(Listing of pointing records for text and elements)
──────────
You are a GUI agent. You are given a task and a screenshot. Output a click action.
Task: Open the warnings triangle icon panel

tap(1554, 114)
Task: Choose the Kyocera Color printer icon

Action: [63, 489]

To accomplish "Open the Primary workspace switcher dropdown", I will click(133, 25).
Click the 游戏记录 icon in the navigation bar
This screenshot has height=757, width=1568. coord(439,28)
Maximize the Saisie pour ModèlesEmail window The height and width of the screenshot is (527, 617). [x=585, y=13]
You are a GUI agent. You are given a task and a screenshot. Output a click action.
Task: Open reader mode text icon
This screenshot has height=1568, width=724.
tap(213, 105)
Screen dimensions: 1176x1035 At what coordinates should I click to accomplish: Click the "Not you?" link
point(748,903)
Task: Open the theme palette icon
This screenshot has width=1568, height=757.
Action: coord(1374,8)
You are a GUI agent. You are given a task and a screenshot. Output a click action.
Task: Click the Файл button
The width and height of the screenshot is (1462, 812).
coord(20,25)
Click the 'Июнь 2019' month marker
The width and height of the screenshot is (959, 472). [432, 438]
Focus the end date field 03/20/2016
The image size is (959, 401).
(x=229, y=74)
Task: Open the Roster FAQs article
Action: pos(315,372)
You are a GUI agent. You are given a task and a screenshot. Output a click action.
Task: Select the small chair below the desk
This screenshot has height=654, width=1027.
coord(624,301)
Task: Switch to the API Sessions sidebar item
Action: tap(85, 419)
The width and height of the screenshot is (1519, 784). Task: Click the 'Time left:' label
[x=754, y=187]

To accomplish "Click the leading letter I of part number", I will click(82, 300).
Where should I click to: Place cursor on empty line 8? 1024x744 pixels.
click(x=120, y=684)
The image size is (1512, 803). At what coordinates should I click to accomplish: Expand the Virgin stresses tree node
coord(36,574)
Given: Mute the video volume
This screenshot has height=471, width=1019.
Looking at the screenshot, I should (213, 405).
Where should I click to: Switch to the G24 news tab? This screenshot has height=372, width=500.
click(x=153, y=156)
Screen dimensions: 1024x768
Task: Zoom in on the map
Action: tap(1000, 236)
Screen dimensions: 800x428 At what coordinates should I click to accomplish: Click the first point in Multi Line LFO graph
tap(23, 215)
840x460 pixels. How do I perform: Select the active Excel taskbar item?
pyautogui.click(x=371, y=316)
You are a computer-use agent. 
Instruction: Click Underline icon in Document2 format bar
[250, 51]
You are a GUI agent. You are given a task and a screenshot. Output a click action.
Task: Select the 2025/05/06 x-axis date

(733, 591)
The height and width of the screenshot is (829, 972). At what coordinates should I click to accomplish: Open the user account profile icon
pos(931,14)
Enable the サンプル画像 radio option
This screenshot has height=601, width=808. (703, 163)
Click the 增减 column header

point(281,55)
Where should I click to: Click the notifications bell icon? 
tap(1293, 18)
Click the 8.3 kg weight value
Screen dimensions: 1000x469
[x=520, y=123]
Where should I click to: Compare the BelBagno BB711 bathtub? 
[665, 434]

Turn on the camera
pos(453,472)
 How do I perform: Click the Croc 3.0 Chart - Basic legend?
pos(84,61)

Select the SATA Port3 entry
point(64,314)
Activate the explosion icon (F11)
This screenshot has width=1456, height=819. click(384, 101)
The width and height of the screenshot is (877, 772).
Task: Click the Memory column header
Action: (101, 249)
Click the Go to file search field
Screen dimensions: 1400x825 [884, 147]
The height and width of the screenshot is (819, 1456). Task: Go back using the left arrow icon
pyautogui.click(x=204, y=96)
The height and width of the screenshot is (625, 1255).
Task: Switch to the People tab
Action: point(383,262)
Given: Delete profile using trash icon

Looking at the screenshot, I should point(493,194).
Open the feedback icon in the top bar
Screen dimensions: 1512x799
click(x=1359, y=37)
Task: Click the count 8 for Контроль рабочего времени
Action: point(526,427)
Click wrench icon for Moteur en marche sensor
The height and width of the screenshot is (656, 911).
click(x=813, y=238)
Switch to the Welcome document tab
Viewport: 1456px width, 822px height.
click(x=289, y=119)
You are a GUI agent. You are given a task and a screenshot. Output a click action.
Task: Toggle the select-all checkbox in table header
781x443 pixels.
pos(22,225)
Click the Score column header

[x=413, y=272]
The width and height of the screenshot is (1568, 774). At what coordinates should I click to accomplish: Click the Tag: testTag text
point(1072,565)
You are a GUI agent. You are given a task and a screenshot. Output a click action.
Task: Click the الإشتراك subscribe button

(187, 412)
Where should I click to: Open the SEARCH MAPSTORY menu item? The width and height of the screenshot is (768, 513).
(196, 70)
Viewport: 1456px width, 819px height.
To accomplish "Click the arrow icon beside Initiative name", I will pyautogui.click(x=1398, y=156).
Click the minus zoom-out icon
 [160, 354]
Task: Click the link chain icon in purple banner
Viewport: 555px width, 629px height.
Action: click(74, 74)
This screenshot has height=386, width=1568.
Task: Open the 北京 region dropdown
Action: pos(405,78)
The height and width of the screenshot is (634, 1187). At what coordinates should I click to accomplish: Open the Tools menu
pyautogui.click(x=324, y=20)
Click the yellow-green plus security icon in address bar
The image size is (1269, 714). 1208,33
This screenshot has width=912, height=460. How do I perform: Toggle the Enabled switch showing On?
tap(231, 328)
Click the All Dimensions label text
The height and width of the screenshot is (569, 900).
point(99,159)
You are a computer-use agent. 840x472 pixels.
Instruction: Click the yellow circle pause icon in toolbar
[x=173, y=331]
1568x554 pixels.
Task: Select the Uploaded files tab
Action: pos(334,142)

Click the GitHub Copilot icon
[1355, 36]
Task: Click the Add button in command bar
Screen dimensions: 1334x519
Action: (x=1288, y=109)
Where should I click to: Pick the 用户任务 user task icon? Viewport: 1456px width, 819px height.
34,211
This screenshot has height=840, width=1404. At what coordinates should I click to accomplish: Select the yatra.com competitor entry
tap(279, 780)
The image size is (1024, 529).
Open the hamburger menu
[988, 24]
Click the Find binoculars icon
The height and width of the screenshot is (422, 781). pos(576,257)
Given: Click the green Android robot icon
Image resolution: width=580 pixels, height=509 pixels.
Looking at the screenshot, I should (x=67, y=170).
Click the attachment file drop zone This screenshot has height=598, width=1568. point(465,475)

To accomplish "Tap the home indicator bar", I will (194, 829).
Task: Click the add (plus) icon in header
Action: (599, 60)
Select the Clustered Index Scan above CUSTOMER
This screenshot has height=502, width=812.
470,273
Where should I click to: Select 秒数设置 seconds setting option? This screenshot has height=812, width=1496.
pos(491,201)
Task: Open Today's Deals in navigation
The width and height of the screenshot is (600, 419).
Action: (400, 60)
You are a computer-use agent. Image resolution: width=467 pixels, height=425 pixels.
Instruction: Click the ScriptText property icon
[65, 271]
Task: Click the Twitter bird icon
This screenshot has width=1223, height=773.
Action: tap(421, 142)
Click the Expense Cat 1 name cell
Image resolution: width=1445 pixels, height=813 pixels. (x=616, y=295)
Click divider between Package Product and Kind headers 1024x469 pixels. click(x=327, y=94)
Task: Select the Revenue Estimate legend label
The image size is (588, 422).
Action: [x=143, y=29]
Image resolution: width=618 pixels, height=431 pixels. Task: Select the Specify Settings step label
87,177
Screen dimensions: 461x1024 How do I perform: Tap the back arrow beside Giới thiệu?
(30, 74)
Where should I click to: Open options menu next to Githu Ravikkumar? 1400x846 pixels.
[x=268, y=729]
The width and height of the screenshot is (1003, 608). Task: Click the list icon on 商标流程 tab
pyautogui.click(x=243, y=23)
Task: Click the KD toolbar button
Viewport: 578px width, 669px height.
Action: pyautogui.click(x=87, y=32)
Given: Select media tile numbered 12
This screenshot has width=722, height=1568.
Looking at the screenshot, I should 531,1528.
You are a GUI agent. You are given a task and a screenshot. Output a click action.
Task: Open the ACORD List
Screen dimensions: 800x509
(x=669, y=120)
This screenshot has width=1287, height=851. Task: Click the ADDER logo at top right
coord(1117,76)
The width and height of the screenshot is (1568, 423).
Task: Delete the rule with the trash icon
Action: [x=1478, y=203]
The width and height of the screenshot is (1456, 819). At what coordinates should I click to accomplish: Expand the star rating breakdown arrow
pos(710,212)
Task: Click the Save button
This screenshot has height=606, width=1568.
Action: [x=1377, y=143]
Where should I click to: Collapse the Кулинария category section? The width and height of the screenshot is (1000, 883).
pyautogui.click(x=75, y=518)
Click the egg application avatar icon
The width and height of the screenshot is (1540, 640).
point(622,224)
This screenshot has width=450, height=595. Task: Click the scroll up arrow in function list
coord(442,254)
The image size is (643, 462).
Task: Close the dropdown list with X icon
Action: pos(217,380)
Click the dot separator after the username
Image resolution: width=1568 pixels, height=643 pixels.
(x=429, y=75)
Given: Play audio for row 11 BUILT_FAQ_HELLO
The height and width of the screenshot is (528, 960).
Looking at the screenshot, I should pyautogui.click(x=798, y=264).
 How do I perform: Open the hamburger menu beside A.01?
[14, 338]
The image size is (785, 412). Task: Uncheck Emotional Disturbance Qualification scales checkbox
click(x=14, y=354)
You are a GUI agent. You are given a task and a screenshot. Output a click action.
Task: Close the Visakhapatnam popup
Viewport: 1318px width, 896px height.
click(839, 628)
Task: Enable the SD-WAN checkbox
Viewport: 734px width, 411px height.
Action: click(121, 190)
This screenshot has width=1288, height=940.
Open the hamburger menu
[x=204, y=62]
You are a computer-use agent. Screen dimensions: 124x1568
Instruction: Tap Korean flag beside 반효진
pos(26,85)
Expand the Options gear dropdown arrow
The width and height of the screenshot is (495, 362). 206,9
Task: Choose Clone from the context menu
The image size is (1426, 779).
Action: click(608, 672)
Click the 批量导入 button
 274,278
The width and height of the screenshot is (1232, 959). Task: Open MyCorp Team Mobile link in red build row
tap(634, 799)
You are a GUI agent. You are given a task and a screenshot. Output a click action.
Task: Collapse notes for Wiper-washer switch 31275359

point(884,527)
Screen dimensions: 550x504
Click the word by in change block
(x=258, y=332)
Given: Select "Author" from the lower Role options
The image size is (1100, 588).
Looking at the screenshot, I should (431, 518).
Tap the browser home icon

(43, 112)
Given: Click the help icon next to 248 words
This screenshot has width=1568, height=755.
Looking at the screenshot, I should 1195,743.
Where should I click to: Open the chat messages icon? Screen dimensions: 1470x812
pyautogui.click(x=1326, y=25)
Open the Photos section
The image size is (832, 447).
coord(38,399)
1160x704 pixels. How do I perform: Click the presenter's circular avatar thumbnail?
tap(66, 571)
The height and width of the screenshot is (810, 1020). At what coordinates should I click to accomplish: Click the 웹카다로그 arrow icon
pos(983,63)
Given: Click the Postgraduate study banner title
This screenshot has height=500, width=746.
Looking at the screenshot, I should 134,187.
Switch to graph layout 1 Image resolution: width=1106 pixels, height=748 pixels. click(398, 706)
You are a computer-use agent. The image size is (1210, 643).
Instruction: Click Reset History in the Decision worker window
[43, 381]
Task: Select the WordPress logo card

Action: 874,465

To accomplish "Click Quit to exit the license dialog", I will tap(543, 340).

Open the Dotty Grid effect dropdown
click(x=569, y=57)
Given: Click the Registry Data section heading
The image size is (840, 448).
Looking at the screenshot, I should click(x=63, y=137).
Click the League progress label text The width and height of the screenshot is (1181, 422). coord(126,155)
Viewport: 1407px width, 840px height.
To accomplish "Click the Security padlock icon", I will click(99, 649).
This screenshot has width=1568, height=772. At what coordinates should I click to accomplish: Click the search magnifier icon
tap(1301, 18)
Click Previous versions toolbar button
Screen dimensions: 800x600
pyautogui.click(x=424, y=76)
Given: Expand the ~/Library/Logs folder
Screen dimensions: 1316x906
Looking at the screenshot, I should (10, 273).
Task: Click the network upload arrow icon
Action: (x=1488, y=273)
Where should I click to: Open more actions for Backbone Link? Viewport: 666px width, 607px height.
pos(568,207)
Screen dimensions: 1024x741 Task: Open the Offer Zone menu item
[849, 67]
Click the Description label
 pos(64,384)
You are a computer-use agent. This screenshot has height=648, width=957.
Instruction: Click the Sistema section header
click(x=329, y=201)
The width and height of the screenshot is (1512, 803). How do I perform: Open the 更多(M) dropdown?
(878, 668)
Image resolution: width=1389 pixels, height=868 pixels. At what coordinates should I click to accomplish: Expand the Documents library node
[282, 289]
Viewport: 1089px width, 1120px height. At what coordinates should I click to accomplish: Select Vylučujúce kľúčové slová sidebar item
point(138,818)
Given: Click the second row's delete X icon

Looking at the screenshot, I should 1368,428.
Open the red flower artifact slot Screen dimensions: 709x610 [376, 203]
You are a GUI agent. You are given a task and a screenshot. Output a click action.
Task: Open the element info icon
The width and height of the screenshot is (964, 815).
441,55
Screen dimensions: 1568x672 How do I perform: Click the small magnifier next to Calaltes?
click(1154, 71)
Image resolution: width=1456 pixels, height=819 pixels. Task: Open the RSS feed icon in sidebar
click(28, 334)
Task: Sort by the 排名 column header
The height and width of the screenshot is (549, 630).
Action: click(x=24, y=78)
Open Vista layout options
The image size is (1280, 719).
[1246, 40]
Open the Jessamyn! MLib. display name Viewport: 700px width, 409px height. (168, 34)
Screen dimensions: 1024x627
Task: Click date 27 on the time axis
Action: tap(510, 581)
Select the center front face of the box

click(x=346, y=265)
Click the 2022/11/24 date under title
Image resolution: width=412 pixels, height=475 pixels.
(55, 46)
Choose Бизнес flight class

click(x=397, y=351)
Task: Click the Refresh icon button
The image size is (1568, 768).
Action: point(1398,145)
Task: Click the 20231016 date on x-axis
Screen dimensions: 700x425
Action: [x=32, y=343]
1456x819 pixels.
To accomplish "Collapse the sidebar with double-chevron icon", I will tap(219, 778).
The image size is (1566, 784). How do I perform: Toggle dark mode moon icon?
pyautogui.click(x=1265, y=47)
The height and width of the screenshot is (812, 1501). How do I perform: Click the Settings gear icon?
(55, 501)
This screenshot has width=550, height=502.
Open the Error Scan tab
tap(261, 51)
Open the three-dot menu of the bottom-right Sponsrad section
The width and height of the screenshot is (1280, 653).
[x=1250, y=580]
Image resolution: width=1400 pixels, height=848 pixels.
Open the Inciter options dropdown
──────────
PROBLEM TO WORK ON — From the listing above, copy every line that contains the string "graph".

EXERCISE RESPONSE —
Screen dimensions: 800x428 At what coordinates should I click to accomplish: Click the first point in Multi Line LFO graph
Switch to graph layout 1 Image resolution: width=1106 pixels, height=748 pixels. click(398, 706)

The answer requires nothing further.